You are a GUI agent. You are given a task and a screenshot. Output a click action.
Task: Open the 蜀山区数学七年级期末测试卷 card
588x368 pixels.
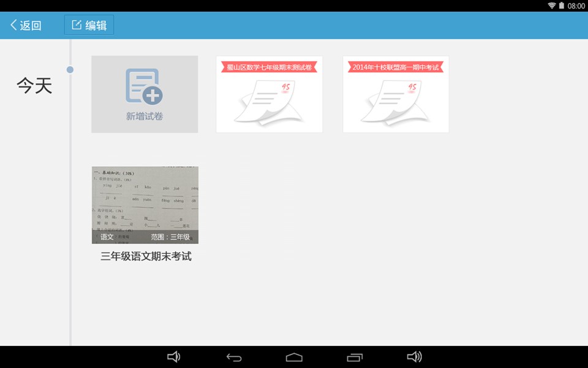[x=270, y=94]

◆ ◆ ◆ ◆ ◆ ◆ ◆

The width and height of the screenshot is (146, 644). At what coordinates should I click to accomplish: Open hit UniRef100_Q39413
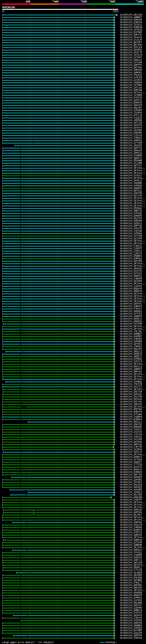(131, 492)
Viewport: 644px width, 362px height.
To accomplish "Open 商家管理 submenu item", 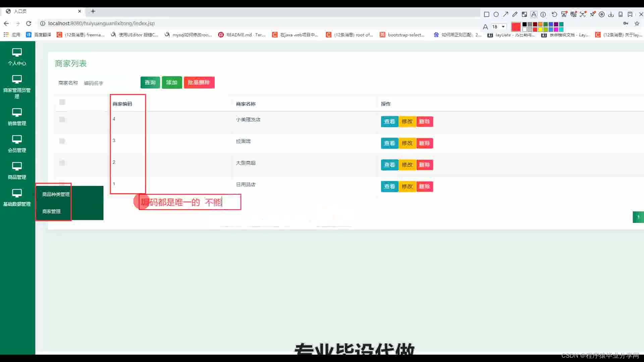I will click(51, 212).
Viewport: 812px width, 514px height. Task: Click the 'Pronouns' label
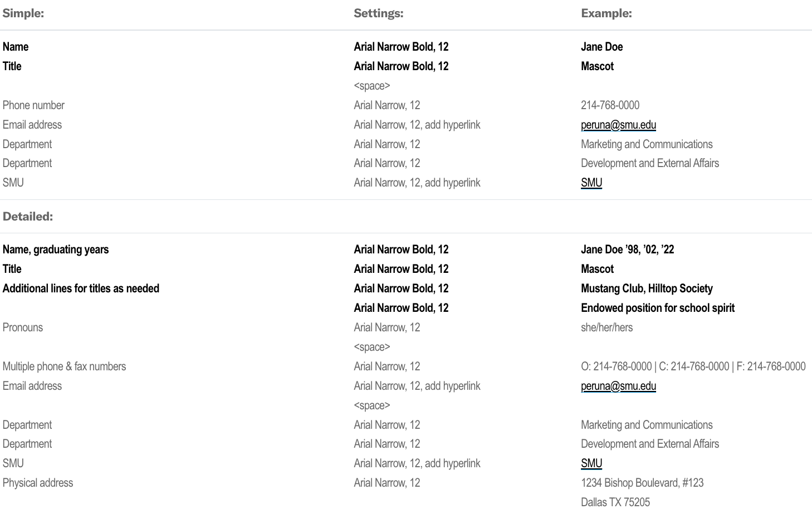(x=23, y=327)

◆ ◆ ◆ ◆ ◆ ◆ ◆

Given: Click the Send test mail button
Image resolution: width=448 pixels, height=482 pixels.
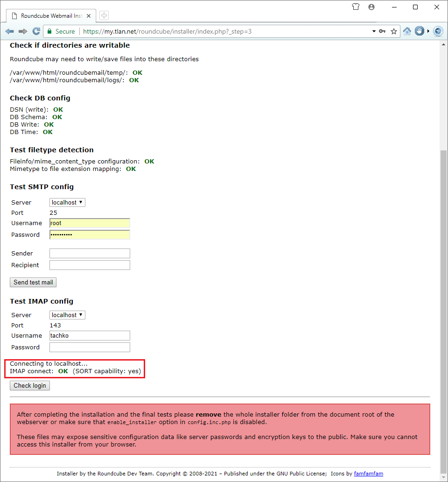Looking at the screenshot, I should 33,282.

◆ ◆ ◆ ◆ ◆ ◆ ◆

> Exercise requirements
Copy the rows above word for word, from the line containing "You are a GUI" up to and including the line containing "[x=270, y=94]". Leave the pictures out of your copy.

> Problem solution
You are a GUI agent. You are given a task and a screenshot. Output a click action.
Task: Open the 蜀山区数学七年级期末测试卷 card
588x368 pixels.
[x=270, y=94]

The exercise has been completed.